I do it too because it's a common expression, and a marathon is of course longer than a sprint, but both have in common that properly raced, they are absolutely brutal efforts that leave you without a single additional drop at the end. The effort length and instantaneous power output changes, of course. Maybe "it's a marathon build, not the race" would be more precise at the loss of nearly all its expressive power (but with a lot more pedanticism points) :-p .

Nice project !


"The effort length and instantaneous power output changes, of course."

but that's what the phrase is meant to convey, right?

Don't run through consumable X (energy/money/etc) like there's no tomorrow - even though there's <some big important milestone> now, we've got dozens more of those that we need to meet, so you're better off getting this one done at 75% than committing 100% to it and failing on all the others.


Don't work 12 hour days to get milestone X out, because there are dozens more milestones so don't get burnt on trying to get this one out yesterday. It would probably be more like, don't use 200% to get this out and then quit or burn yourself to 0% or a few % in a year when we want you to extend and maintain this stuff.


Yeah you're right, I hear it more like "this is a week long hike, not a sprint" as if a marathon included rest. In any length of racing there's no tomorrow. But I'm doing tongue-in-cheek pedanticness here and will stop that right now !


I'd wager that if a manager says that they want you to take it more like a real marathon and less like long hike.
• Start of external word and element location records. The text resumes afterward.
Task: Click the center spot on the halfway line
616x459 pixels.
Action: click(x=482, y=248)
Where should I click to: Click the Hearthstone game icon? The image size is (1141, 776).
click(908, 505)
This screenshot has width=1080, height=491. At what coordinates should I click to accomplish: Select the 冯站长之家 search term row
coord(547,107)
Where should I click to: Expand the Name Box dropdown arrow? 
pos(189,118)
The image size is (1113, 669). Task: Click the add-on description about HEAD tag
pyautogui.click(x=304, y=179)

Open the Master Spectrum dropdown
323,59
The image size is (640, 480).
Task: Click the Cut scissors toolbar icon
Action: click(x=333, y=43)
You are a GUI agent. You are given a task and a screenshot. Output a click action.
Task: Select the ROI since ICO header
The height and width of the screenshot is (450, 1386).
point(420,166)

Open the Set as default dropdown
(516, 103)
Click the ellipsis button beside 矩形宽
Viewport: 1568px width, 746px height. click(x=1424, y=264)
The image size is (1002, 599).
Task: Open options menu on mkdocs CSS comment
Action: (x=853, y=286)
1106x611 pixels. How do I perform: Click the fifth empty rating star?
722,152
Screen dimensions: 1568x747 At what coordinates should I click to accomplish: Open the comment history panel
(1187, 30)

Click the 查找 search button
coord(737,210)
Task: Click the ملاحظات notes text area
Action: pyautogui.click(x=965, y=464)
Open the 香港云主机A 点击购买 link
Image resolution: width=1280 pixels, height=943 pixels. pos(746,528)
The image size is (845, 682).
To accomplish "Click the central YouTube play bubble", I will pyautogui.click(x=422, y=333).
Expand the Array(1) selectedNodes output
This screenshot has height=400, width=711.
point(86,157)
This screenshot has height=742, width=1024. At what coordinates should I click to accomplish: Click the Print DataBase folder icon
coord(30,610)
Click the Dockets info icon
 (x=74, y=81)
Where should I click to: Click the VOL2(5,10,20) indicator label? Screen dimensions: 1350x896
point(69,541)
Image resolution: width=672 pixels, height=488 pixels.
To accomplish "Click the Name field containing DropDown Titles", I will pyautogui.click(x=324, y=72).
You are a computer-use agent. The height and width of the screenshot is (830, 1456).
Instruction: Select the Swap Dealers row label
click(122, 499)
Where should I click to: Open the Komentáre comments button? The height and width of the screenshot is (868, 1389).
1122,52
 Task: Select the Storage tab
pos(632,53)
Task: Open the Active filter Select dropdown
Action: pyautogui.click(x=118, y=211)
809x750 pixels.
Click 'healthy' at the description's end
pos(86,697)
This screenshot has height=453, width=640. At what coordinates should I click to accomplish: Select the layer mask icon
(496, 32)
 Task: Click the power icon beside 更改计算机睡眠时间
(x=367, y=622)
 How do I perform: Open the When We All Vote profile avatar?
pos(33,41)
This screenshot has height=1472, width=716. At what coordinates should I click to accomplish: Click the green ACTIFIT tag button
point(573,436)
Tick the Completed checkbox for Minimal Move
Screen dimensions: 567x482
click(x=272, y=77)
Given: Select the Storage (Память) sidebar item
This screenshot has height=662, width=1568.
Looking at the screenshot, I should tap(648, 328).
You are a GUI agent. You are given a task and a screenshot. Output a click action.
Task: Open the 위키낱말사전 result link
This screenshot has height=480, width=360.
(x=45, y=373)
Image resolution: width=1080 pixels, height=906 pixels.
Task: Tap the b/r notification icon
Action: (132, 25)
I like to think of testing as making sure things not wrong, but not making it right.

Working, useful, delightful, in that order. Testing can make things more likely to work, that's it.


the taste part for me is cutting what the agent generated. 200 lines come back, i keep 80, no test for which 80.


I think another important question is can you distill taste? (another comment uses the phrase "externalize", which might mean something similar).

I think people have been trying for the written word, with some degree of success (anti-slop skills). I have been trying for visuals, and it's pretty meh. It's easy to get a multimodal LLM to follow a style guide, but a style guide doesn't capture everything that accounts for taste. And anything that is dynamic (not a screenshot test) seems really hard or really expensive.


We can encode taste -- generative AI depends on it. Ask people to compare two examples and pick the one with better taste. You can even ask them to rate multiple subjective criteria at once. Use that to learn a scoring function based on the rating labels, and raw features. Now you can write tests.


> For example, my native Iceland had a nice mix of nature, historical sites and populated places.

You absolutely can unit test for taste, just put an agent into loop, and write into prompt what you like. Then do scoring...

Iceland is really bad example, it basically has one populated site (capital) and circular road that goes around the island.